When Marilyn Monroe made the move to New York City in 1955, she was welcomed by a dedicated group of teenage fans dubbed The Monroe Six. They would follow her around the city hoping to catch a glimpse of her, and eventually endeared themselves to her. She permitted them nearly unfettered access to snap photos of her when she was out and about in the city, and the members would make copies of each photo for the others in the group.
On February 20, 2016, Heritage Auctions offered a unique glimpse into Marilyn through the eyes of one of her fans when they auctioned off photos from the collection of Jimmy Collins, one of the members of The Monroe Six. A massive collection of 183 snapshots, divided into sixteen lots, was auctioned off to collectors and fetched the high prices that Marilyn memorabilia always draws.
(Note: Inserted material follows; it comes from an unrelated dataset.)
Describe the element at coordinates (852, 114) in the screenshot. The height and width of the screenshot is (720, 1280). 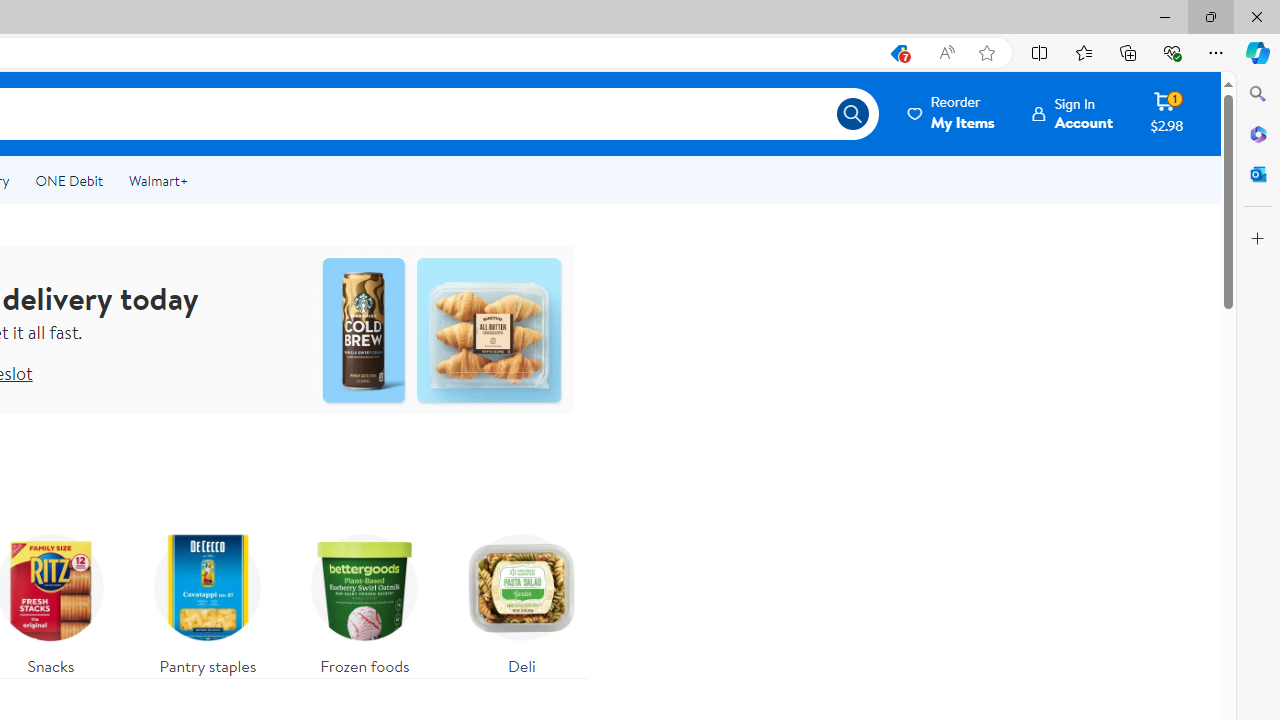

Prices realized ranged from $800 for a group of eight snapshots of Marilyn at the Gladstone Hotel up to $5,500 for a lot of 22 snapshots of Marilyn at various public events, including the premieres of The Rose Tattoo, The Pajama Game and Gigi.
Other highlights included several items that were owned by Marilyn herself. A terracotta planter and wooden candlestick each sold for $2,000; a small wooden chest inlaid with colored marbles sold for $2,200; and a unique star shaped light fixture that hung in her last home reached $7,500. A wood engraving by Edward Gordon-Craig that was owned by Marilyn remained unsold.